Rewrite everything from "The lack of" down to "a survival strategy." in the article on Nova Scotia transition houses, changing "plans" to "arrangements".

■ **Document section**:
= = = =

Transition houses in Nova Scotia see spike in calls amid COVID-19

Transition houses in Nova Scotia aren’t seeing notable increases in people trying to access shelters as protocols related to COVID-19 increase, but they are experiencing a spike in calls.

Shiva Nourpanah, the provincial coordinator of the Transition House Association of Nova Scotia, said workers are getting more calls for advice, counselling and safety planning.

“The predictions by experts in the field is that in any moment of heightened social emotion there has been seen a spike in domestic violence, sadly,” Nourpanah said in a phone interview.

“So absolutely, expectations are that violence will increase in families and households, which may already be prone to that.”

One of the challenges in Nova Scotia with the restrictions in place in an attempt to stop the spread of COVID-19, which include the closure of schools, daycares and many businesses, is that for people who live in homes that aren’t safe or prone to violence, there are now few respite options.

The Halifax YWCA operates a program that helps women leave violent situations. Executive director Miia Suokonautio said the program’s coordinator has recently seen her entire caseload go silent.

The lack of calls reflects how difficult it is for people to make plans right now, she said.

“You don’t get a break,” she said. “He’s not at work.”

Suokonautio said they don’t proactively contact women because it could inadvertently tip off a person to the woman’s plans. She knows of one case where a woman was in the process of preparing to leave and then put things on hold.

Research and experience shows that the greatest risk comes as women are preparing to leave or reporting someone, said Suokonautio. In times like these, where there might not be many opportunities for privacy to prepare, laying low can be a survival strategy.

Miia Suokonautio is the executive director of the YWCA Halifax. (CBC)

At the YWCA, the sense is people are delaying leaving and that a spike in calls could come when people begin returning to work and it becomes easier for people to be out and about, said Suokonautio.

Nourpanah said transition houses, like everywhere else, are adhering to the chief medical officer of health’s orders, which include social distancing. Houses no longer do communal meals and group activities and workshops have been suspended.

Outreach work has been moved almost exclusively to the phone, which is something that can be a challenge in rural communities, she said.

“They would be physically outreaching to women who had called them who would need support,” Nourpanah said.

The challenges of the changing times also extend to the workers in the houses, who, like many people, are dealing with issues related to transportation and child care, she said.

“Those are the issues which are a source of constant worry and anxiety for the executive directors,” she said.

Despite the challenges, both women want the public to know their services remain in place and ready to help.

‘People are ready to respond’

Suokonautio said if people don’t feel comfortable calling, they can text. If situations are particularly precarious, services remain ready to leap into action, and that includes the police, she said.

“I think the message is there are people ready to respond,” she said. “If you are assessing that laying low is what you need, we won’t judge that, but if you feel like you need to get out, nobody has stopped providing services.”

Although transition houses have suspended accepting physician donations, Nourpanah said they are still accepting financial donations, which right now would most likely go toward cleaning supplies. Many transition houses are also looking for local caterers that could produce single-serve meals, she said.

A spokesperson for the province’s Status of Women office said they’re in regular contact with each transition house “to ensure that as issues arise, we can respond with resources and supports.”

= = = =

■ **Data**:
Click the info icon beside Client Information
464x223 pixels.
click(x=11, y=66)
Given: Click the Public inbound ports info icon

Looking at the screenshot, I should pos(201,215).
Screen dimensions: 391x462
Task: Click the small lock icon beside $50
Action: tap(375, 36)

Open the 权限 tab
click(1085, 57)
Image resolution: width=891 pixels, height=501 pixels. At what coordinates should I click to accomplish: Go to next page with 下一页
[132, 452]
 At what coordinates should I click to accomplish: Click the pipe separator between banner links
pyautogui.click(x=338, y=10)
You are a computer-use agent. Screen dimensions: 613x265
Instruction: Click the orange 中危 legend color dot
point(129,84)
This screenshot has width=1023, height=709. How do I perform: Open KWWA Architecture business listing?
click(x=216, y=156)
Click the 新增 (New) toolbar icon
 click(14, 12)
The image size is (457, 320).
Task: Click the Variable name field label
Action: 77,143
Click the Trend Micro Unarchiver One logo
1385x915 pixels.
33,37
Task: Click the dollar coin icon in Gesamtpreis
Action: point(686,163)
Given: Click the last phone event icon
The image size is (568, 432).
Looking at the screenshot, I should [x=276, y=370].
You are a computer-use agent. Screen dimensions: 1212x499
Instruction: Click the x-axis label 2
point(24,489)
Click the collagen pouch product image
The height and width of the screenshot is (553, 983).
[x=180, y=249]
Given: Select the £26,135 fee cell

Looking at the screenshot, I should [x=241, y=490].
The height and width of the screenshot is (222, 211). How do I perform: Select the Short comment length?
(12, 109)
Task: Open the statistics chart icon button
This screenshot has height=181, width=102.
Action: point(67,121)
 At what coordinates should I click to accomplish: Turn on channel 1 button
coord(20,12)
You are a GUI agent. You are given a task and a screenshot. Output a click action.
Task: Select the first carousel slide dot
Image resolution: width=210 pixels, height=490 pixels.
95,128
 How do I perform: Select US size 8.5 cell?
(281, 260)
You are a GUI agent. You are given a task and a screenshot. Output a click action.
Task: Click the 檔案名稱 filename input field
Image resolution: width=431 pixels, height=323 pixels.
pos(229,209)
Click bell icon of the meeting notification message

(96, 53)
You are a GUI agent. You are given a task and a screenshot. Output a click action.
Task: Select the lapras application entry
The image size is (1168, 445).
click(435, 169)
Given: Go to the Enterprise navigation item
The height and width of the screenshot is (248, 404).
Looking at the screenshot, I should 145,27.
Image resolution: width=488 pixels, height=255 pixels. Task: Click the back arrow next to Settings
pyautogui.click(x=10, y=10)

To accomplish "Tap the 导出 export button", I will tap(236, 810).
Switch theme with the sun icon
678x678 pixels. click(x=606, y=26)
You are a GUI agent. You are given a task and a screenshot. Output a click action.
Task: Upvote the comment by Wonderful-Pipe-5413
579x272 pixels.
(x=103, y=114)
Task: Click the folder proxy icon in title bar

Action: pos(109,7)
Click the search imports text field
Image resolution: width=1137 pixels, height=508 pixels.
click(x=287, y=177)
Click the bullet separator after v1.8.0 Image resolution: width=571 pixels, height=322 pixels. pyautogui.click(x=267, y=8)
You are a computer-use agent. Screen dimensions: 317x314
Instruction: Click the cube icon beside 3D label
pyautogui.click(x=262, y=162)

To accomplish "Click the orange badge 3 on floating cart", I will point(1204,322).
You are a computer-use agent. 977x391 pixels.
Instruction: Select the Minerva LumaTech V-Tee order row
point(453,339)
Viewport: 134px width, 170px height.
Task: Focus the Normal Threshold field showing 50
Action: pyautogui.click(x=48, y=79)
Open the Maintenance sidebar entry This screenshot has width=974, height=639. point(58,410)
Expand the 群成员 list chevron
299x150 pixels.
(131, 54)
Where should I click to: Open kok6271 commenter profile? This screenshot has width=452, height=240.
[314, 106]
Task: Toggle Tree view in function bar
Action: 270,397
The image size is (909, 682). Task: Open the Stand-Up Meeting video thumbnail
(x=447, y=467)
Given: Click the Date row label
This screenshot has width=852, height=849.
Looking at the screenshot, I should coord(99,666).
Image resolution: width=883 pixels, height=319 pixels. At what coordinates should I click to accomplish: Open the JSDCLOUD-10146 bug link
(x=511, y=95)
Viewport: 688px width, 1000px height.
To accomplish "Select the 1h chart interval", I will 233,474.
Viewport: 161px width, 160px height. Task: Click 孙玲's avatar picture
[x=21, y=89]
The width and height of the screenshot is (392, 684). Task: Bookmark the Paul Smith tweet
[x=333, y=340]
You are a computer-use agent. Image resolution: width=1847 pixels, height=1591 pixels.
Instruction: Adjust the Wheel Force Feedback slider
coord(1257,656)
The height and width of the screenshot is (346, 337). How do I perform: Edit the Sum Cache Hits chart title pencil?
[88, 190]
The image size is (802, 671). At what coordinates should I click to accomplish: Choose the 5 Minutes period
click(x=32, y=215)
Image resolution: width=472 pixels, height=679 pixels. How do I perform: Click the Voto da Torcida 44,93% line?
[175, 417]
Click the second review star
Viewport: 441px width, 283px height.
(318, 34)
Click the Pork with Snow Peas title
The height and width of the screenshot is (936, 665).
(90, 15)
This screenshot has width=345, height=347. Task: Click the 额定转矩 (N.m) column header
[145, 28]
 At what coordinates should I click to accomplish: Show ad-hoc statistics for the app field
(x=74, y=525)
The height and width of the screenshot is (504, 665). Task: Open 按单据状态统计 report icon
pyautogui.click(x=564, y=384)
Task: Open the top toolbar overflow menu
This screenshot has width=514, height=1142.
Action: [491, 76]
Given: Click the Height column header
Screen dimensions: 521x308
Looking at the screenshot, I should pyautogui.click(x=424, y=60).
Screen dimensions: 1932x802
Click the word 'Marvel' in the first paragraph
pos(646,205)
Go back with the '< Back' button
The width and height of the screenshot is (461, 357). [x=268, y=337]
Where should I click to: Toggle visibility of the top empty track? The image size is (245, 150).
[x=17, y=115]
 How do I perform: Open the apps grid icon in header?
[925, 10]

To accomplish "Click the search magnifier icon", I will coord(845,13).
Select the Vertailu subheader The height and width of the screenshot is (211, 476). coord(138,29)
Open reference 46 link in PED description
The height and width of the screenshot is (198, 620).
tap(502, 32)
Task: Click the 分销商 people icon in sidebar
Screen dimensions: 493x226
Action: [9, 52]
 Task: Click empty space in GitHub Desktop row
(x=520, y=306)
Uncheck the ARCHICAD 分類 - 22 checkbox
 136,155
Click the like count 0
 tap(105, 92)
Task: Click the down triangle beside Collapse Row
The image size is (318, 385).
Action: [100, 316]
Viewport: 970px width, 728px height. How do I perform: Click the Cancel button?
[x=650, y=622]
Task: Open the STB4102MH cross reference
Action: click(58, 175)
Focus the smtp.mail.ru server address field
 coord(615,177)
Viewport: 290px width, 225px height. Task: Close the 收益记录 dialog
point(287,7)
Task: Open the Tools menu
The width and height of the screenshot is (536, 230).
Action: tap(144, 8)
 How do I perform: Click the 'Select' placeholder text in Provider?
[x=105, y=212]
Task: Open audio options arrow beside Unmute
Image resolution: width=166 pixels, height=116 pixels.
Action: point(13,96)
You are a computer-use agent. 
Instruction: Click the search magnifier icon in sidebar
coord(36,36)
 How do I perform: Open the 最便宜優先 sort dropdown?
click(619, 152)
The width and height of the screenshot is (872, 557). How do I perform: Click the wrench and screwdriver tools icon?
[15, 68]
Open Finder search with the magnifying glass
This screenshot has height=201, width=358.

= = = =

■ **Response**:
The lack of calls reflects how difficult it is for people to make arrangements right now, she said.

“You don’t get a break,” she said. “He’s not at work.”

Suokonautio said they don’t proactively contact women because it could inadvertently tip off a person to the woman’s arrangements. She knows of one case where a woman was in the process of preparing to leave and then put things on hold.

Research and experience shows that the greatest risk comes as women are preparing to leave or reporting someone, said Suokonautio. In times like these, where there might not be many opportunities for privacy to prepare, laying low can be a survival strategy.